In September 2005, Fernando Alonso won the Formula One World Championship at the age of 24 years and 58 days, breaking Laureus World Sports Academy member Emerson Fittipaldi's record as the youngest ever champion.  His triumph ended Michael Schumacher's run of five consecutive championships and made him Spain’s first ever Formula One World Champion.  He received personal congratulations from King Juan Carlos of Spain and was awarded the nation’s prestigious Asturias Prize for Sport.
Alonso, in his superb Renault car, was in imperious form throughout an exciting season winning seven Grand Prix – Malaysia, Bahrain, San Marino, European, French, German and Chinese - and recording eight more podium finishes.  He fought off a powerful challenge towards the end of the season from McLaren Mercedes driver Kimi Räikkönen.
Alonso became the third-youngest driver to start a race in Formula One history when he made his debut with Minardi in 2001. While the car was not highly competitive, Alonso made a good impression as a driver and joined the newly-founded Renault team in 2002. In 2003 at the Malaysian Grand Prix, Alonso became the youngest driver to take pole position and later that year in Hungary he became the youngest driver, at 22, to win a Formula One Grand Prix.  As a result that year he was nominated for the Laureus World Newcomer of the Year Award, eventually losing to teenage golf prodigy Michelle Wie.

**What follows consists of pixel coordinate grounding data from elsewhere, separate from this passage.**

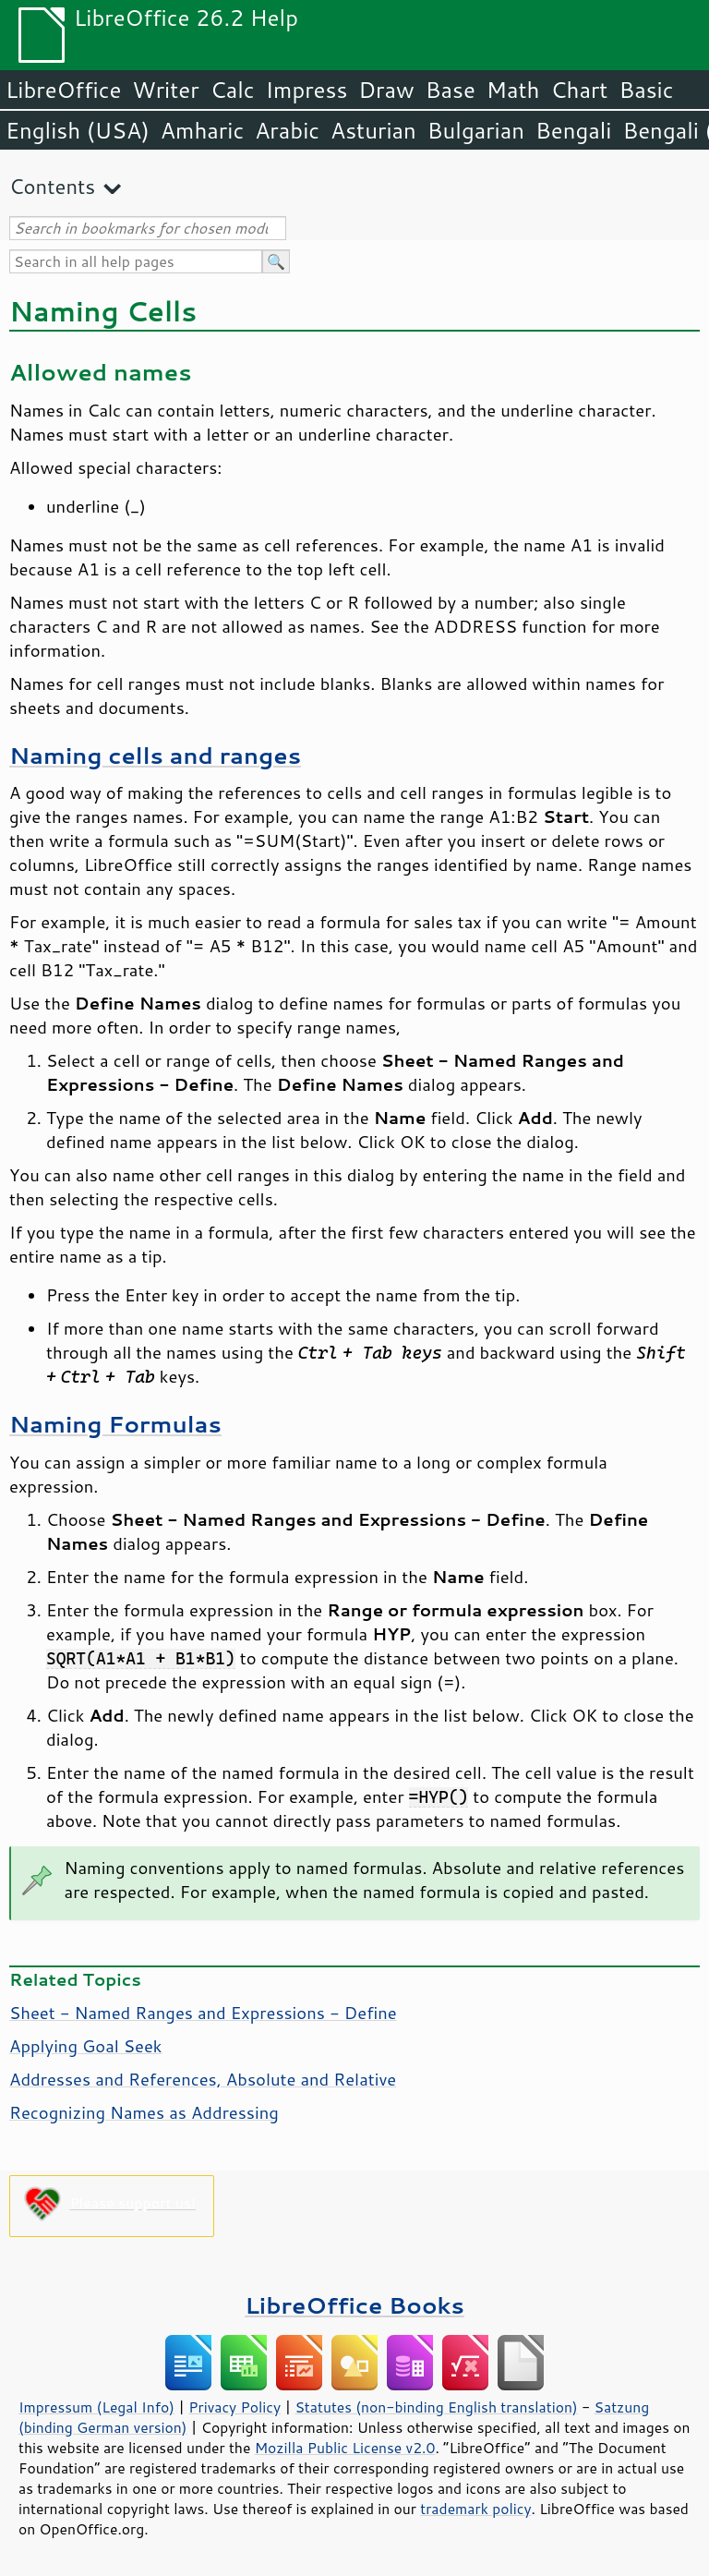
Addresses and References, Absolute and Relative (202, 2079)
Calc (232, 89)
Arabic (287, 130)
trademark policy (475, 2508)
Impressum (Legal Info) (96, 2407)
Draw (386, 89)
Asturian (373, 130)
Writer (165, 89)
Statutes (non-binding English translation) (435, 2407)
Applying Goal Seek (85, 2046)
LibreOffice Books (354, 2305)
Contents (52, 186)
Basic (646, 89)
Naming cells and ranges (155, 755)
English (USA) (78, 130)
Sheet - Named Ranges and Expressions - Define (203, 2013)
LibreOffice (63, 89)
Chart (578, 89)
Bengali (573, 130)
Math (513, 89)
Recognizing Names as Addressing (144, 2112)
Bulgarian (475, 130)
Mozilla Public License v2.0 (345, 2447)
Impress (307, 89)
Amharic (202, 130)
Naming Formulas (115, 1424)
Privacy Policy (234, 2407)
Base (450, 89)
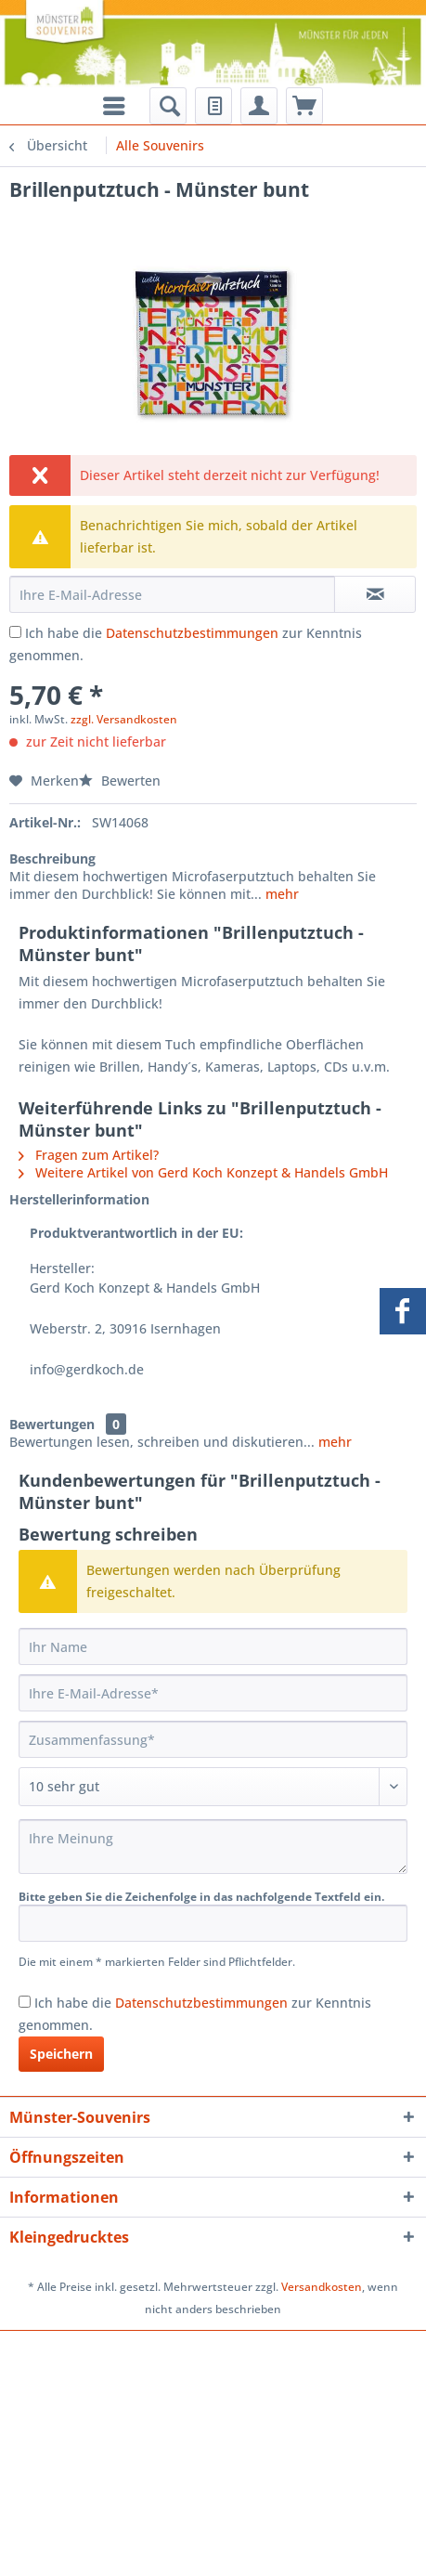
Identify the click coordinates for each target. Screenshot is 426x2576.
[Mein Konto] (259, 105)
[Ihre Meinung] (213, 1846)
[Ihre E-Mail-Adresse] (213, 1692)
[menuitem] (168, 105)
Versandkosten (321, 2287)
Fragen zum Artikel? (89, 1155)
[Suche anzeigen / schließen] (168, 105)
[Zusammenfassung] (213, 1739)
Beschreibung (52, 858)
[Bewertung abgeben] (213, 1786)
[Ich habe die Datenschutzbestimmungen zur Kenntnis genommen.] (15, 632)
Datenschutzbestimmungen (192, 633)
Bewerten (120, 780)
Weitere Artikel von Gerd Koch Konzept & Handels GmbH (203, 1172)
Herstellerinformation (79, 1199)
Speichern (61, 2053)
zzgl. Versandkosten (124, 719)
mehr (280, 894)
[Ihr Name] (213, 1646)
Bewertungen (52, 1424)
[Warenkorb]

Alonso ended the 2004 season fourth in the championship standings, scoring 59 points and being on the podium four times. His performances in the latter races of the year were particularly noteworthy as he comprehensively outpaced his new teammate, 1997 World Champion Jacques Villeneuve, who had replaced Jarno Trulli for the final three races of the season. It was a sign of things to come.